D'un point de vue juridique, le tableau est également incomplet. À ce jour, les États-Unis n'ont pas mis en place de système de classification complet pour tous les précurseurs du fentanyl, choisissant plutôt de ne réglementer que certaines substances spécifiques. Cette lacune permet aux producteurs illégaux de contourner la législation par de légères modifications chimiques, maintenant ainsi leur production malgré les restrictions existantes.

La polarisation politique aggrave encore la situation. Bien qu'il y ait un consensus sur la gravité de la crise, les querelles partisanes bloquent souvent les avancées législatives, empêchant l'élaboration d'une stratégie fédérale cohérente et efficace. Dans ce contexte, la réponse institutionnelle reste fragmentée et insuffisante.

Un autre aspect pertinent est l'accent excessif mis sur les mesures axées sur l'offre. La politique américaine a donné la priorité à l'interception des précurseurs étrangers et à la lutte contre les réseaux de trafic, tout en négligeant la demande intérieure. Les investissements dans la sensibilisation du public, le traitement de la toxicomanie et le contrôle efficace de l'utilisation des médicaments sur ordonnance restent inférieurs à ce qui est nécessaire.
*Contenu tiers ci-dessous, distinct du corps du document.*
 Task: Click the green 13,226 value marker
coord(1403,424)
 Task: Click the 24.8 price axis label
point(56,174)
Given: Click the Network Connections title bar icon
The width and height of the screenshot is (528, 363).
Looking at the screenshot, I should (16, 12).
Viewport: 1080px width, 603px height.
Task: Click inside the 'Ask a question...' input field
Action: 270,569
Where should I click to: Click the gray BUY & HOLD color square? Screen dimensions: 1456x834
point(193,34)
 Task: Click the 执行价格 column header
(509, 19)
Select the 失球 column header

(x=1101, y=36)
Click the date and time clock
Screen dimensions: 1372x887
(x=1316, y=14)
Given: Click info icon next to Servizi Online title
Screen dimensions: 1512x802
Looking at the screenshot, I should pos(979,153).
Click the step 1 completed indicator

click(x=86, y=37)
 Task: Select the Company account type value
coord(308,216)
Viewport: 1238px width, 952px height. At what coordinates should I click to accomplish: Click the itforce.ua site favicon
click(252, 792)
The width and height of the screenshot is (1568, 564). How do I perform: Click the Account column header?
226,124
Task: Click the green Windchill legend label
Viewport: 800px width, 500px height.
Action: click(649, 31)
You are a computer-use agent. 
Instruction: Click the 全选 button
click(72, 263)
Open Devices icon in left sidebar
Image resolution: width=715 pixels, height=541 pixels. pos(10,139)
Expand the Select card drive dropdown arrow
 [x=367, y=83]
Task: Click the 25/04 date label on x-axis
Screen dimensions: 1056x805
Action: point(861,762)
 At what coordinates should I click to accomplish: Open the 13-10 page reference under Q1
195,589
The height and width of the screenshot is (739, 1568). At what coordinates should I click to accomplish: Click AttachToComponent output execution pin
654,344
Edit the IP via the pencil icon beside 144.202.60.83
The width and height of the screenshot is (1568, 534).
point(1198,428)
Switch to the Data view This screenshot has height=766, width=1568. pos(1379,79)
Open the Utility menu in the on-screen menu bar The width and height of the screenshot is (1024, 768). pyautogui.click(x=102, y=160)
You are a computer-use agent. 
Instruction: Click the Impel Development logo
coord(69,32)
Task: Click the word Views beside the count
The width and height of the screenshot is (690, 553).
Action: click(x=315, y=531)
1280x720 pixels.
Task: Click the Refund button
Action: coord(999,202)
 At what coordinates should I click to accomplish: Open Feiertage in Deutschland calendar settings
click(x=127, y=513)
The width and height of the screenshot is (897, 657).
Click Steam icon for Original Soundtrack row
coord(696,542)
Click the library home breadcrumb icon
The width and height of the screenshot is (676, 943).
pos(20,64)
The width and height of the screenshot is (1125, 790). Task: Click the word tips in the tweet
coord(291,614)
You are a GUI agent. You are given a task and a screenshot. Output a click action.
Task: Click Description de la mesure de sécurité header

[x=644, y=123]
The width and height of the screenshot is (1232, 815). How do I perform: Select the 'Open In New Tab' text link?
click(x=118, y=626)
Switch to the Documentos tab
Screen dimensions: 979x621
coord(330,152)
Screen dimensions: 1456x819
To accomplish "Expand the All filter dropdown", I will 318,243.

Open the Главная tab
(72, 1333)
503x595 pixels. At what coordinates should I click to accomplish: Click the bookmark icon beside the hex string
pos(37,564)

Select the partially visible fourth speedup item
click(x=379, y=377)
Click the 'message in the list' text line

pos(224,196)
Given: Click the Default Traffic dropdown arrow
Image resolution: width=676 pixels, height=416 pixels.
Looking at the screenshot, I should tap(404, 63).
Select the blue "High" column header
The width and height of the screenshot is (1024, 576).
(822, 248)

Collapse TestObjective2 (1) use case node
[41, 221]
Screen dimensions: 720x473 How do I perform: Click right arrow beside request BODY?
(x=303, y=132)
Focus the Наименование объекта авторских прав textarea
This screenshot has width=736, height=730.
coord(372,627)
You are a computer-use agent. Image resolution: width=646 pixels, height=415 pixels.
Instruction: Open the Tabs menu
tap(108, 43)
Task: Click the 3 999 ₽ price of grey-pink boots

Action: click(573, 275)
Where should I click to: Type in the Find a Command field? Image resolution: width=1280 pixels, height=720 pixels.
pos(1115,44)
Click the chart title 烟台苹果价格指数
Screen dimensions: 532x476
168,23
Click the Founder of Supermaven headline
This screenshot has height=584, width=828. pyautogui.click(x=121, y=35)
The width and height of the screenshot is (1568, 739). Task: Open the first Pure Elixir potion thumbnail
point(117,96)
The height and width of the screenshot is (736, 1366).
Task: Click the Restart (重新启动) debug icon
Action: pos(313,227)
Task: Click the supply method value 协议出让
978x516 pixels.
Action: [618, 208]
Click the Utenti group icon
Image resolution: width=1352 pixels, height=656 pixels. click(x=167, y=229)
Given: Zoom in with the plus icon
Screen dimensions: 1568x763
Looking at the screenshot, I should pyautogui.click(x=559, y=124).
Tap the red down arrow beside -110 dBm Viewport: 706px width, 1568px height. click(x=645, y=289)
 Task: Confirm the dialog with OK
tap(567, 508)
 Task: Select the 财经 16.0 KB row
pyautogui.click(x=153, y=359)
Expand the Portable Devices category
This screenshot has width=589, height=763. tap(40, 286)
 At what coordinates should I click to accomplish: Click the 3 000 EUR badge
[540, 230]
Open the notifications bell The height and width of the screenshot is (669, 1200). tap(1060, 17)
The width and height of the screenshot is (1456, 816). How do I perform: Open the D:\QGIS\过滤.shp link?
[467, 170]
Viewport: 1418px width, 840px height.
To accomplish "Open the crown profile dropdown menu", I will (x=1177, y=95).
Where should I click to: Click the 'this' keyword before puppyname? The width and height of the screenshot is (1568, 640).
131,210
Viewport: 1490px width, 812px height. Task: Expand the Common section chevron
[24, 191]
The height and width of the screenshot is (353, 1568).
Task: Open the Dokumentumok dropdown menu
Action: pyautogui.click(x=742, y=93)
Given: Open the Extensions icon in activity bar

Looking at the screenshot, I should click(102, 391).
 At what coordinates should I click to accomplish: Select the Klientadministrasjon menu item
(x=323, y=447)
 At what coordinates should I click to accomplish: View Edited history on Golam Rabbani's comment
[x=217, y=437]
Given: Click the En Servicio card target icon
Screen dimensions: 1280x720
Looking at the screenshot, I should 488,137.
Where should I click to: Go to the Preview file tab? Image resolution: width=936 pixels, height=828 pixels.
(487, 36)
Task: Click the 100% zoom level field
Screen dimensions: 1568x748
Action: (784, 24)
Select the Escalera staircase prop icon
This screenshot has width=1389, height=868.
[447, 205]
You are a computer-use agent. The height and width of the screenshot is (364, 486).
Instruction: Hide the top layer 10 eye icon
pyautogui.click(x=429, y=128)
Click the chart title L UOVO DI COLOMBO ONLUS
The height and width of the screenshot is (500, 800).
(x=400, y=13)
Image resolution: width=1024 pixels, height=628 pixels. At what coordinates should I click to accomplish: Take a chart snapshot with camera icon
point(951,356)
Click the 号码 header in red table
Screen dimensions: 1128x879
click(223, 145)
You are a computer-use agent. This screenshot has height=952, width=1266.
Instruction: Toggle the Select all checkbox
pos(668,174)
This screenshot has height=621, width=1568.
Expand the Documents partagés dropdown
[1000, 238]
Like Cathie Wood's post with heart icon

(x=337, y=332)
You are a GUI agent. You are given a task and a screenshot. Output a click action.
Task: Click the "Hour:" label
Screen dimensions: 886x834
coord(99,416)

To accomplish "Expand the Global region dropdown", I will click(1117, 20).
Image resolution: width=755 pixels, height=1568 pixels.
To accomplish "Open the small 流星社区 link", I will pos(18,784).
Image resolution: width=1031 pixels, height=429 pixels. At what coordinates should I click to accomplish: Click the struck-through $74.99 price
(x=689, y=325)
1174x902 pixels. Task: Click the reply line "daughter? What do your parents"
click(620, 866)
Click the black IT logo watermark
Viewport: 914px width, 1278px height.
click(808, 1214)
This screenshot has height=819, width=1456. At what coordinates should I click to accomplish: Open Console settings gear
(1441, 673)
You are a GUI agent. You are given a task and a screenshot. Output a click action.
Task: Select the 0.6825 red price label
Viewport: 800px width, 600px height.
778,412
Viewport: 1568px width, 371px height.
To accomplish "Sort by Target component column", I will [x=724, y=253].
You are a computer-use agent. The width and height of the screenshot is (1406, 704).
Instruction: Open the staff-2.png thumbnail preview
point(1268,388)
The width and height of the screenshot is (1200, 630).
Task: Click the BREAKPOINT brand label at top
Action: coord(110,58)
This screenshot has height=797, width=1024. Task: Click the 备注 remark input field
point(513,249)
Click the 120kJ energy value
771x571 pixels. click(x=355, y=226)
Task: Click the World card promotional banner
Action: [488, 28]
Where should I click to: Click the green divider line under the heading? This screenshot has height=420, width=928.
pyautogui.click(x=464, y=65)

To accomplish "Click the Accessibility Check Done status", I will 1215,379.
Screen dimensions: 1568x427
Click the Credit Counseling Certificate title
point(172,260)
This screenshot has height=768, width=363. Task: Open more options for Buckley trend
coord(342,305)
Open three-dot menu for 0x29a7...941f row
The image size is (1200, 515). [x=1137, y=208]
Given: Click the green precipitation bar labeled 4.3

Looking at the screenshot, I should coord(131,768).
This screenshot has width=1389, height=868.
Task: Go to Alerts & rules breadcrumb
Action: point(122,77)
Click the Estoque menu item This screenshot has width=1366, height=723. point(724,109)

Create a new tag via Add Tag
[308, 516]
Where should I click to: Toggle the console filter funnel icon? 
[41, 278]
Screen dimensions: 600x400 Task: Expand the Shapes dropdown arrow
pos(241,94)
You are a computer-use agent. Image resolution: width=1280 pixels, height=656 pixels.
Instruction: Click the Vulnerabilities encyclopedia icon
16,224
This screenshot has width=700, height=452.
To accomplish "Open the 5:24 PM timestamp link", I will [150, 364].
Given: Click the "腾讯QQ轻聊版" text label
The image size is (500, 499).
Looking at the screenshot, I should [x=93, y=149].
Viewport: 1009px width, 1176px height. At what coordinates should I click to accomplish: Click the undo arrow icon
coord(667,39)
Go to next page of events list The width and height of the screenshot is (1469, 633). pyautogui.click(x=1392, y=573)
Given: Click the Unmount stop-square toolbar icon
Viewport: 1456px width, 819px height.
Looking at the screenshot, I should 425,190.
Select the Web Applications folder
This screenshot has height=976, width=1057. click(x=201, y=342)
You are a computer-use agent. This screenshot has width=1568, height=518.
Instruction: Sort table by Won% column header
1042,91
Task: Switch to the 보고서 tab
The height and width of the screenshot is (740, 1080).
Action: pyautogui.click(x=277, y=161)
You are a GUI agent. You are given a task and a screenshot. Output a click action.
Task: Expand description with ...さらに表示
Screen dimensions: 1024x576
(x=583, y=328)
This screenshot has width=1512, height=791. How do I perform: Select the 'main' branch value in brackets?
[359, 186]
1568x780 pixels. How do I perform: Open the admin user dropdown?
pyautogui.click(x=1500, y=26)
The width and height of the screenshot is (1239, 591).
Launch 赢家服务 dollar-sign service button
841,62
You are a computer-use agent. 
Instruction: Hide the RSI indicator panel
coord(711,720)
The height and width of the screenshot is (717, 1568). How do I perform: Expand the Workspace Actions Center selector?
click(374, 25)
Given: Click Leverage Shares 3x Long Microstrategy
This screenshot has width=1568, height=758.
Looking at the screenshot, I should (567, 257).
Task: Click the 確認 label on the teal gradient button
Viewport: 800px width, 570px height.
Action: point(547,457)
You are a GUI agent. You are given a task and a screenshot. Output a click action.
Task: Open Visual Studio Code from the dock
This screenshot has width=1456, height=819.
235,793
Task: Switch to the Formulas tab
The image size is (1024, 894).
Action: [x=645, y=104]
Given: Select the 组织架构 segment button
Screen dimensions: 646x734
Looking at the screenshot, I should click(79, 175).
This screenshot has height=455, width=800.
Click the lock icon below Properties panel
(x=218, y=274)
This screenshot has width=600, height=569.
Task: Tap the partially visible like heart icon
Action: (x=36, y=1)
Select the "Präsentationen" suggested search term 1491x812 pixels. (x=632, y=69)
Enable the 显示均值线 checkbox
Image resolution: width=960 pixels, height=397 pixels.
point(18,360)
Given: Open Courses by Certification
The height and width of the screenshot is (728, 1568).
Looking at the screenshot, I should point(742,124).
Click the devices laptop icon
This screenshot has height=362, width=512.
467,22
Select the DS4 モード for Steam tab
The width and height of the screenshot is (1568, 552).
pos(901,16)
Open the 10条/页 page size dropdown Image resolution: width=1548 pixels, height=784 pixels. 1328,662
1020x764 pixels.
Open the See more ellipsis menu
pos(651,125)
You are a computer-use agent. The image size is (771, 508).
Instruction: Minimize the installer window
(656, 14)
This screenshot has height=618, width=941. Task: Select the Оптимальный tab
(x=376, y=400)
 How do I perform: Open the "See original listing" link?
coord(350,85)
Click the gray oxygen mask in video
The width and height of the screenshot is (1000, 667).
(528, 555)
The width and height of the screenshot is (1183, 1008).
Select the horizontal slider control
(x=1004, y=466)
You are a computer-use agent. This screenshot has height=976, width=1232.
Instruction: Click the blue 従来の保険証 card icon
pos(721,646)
Enfin, l'instrumentalisation politique de la crise aggrave encore le problème. Donald Trump, par exemple, a fréquemment présenté le fentanyl comme une menace essentiellement externe, détournant le débat des échecs nationaux vers le domaine de la sécurité internationale. Cette approche non seulement simplifie à l'extrême une question complexe, mais sert également des intérêts politiques immédiats, détournant l'attention des responsabilités internes.

En résumé, la crise du fentanyl aux États-Unis est en grande partie le résultat de défaillances systémiques internes. Sans la reconnaissance de ces facteurs et la mise en œuvre de réformes structurelles profondes, toute tentative de résolution du problème restera, au mieux, purement palliative.